I write what to me seems probable; for the tales told by others are both various and absurd. After Hecataeus "Don't ask me nuthin' 'bout nuthin'- I just might tell you the truth" Bob Dylan, Outlaw blues
Wednesday, October 11, 2006
The heart of darkness: Review of Martin Amis, House of Meetings
Amis is unafraid of the big issues. His obsession with politics, totalitarianism and corporate evil is sometimes interpreted as a bid for greatness, for respect; more likely it arises from a lively moral sense, triggered partly by concern for his burgeoning family, and partly from a feeling that in comparison to modern history the domestic arrangements of middle class Londoners are trivial as a topic.
House of Meetings takes Amis back to Russia, or rather the Soviet Union, and the corrosive effects of Stalin on his subjects. Unlike the broad factual account given in the earlier Koba the Dread, here he provides a narrative of a single family's experience as they attempt to live ordinary lives while being bent out of shape by the demands of the state. The anonymous memoirist who tells the story is met first as an angry dying man, touring the ruins of the Arctic labour camp in which he had been imprisoned; he writes a letter to his stepdaughter explaining his life, describing his loss of conscience. There follows a vivid description of life and death in the Gulag of the 1940s, whence he had been sent following the War, in which he had raped and fought his way into Germany. His uneasy accommodation with camp life is then disturbed by the arrival of his half-brother, Lev, and the news that Lev has married Zoya, a Jewess they both had pursued in their youth. The brothers fight to survive the camp as its regime changes following the death of Stalin, culminating in the provision for conjugal visits in the House of Meetings. Lev's assignation with Zoya leaves his spirit broken, and much of the rest of the book comprises speculation as to the cause. They are eventually released and find themselves marginalised under the Brezhnev regime; Lev chooses moral rectitude and material squalor; the memoirist material wealth, travel, and a series of unsatisfactory love affairs, culminating in the post-glasnost torpor of a society that believes so little in its future that people are reluctant to have children.
Thus the story is that of the nation, in microcosm. In Koba the Dread, Amis took care to show that Stalin was merely the most extreme and arbitrary tyrant produced by October: here, it would appear that Stalin was the sole cause of all woe. It was Stalin's camps that denatured his citizens, rendered them fearful, untrustworthy, and brutal. Nevertheless, Amis argues that the danger from the Russians is different in kind, not scale, from that of present-day Islamists, as represented here by the Chechen attack on School No. 1.
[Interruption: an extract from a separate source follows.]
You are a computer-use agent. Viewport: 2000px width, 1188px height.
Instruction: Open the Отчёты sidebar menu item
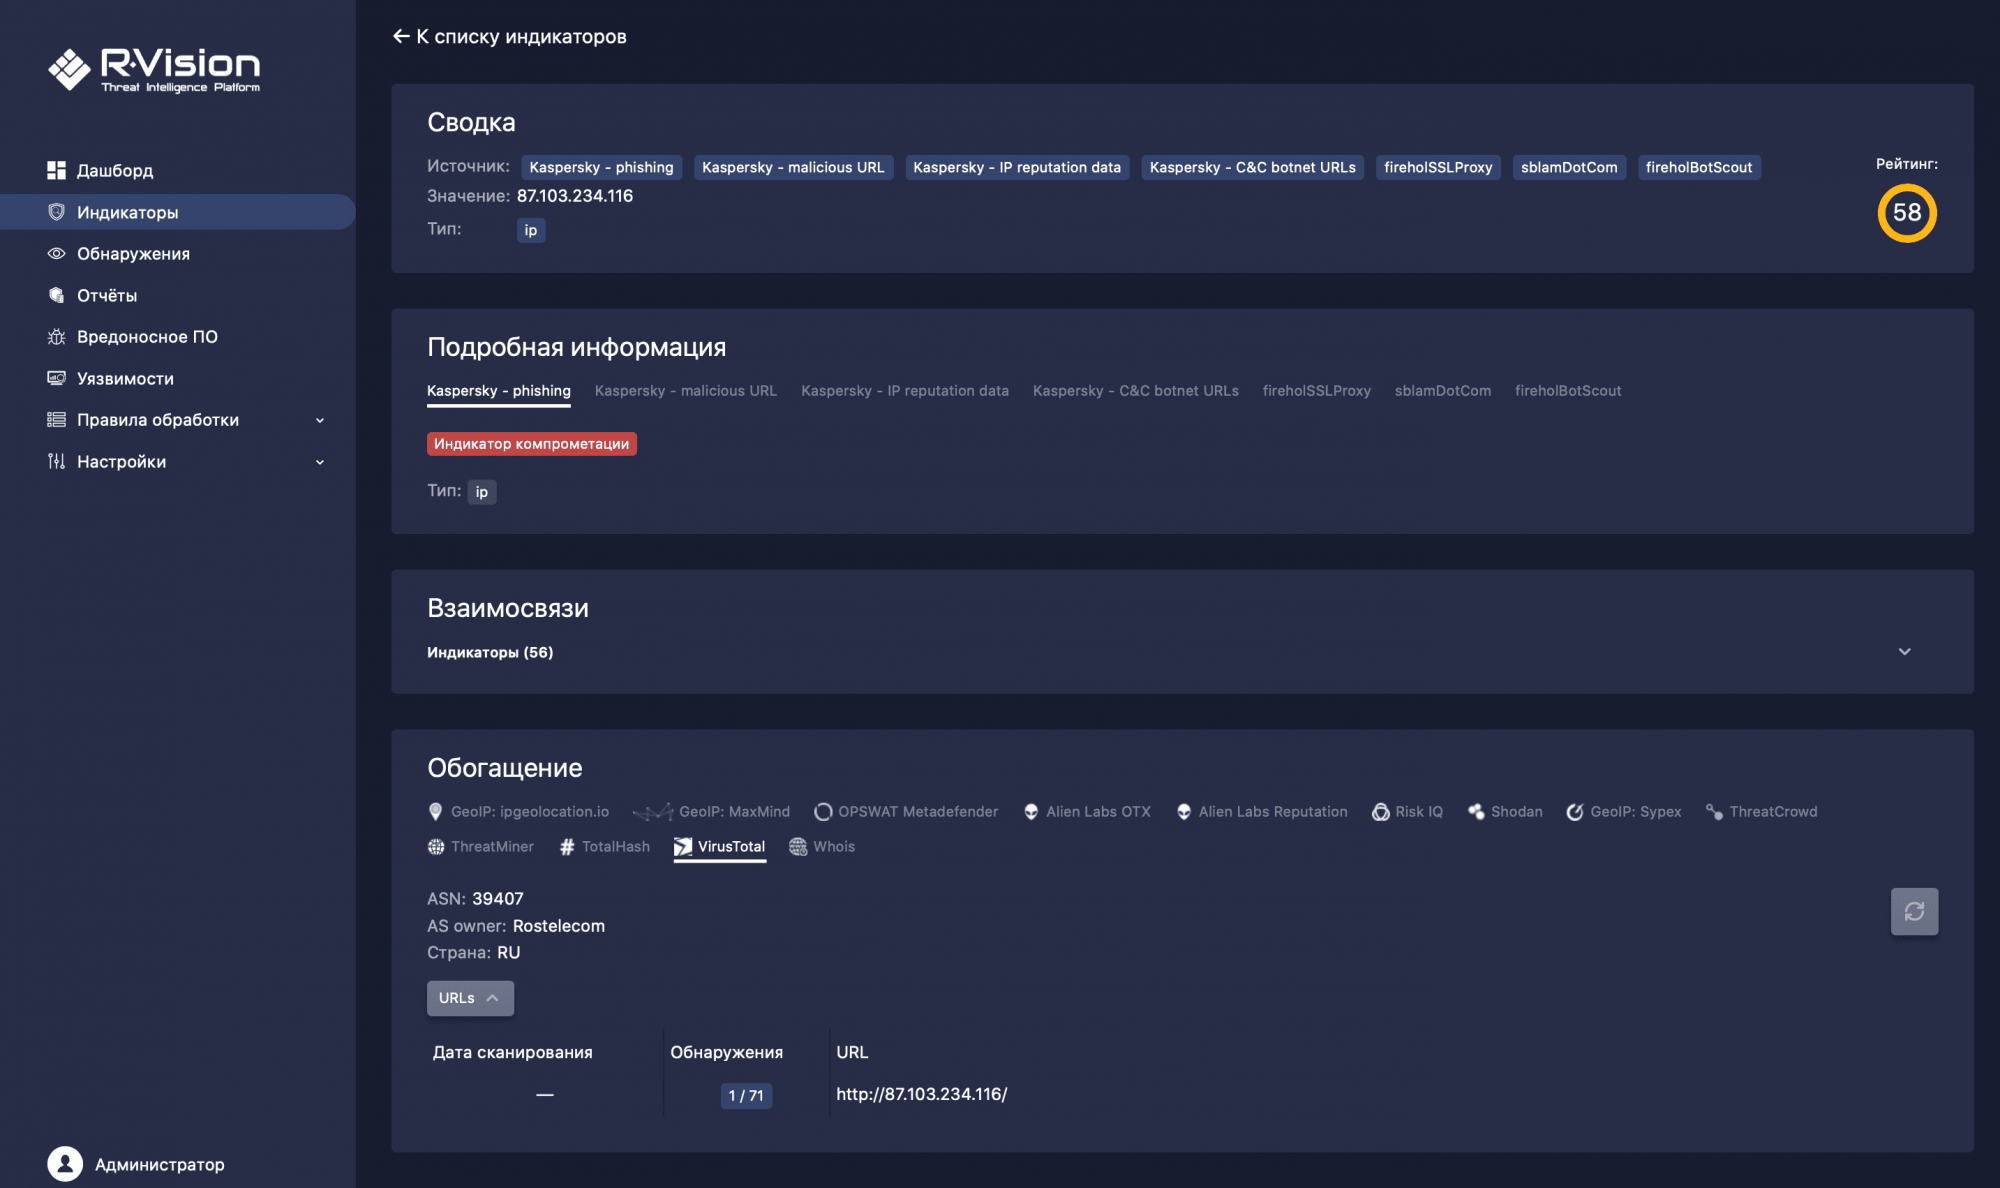tap(107, 296)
A conventional narrative structure would expose the unbalanced nature of the treatment: the memoirist's shifts in time and focus, and the giving and withholding of confidences, force the reader to grant him a hearing. They do, however, lead to a sense of anticlimax, since the impact of the camp section leaves the post-release saga as a minor addendum, echoing the exhaustion of the brothers. The plot is almost absurdly melodramatic, with its twins, death-bed confessions, and letters from the dead.
This would matter less is the characterisation of the memoirist was clearer. The descriptive style throughout is vintage Amis: clear, startling, elegant, poetic (contact with English culture is unconvincingly explained by the plot). The tension between this tone and his actions is an unresolved issue: we are perhaps half convinced by the evocation of what it feels like to kill, in the wild days when he takes the breakdown in order in the camp to murder the hated informers; but we are unconvinced by the interior view of the rapist, at either end of his life.
Amis expects his readers to know a lot of Russian history; he provides footnotes to identify Russian presidents, referred to by the memoirist by unfamiliar names, but does not elucidate the political developments for those unversed in the country's tragic arc.
But to write an encycopledic narrative would have taken a book much bigger than these 200 pages, which share with the short stories of Heavy Water an inexplicable luminosity, a subtle charge that leaves them resonating in your mind long after you have finished. A similar effect is derived from reading Time's Arrow, and of all Amis's works, it is that first-person narrative, of the other great European tragedy, which is closest in tone to this. A serious book for serious times.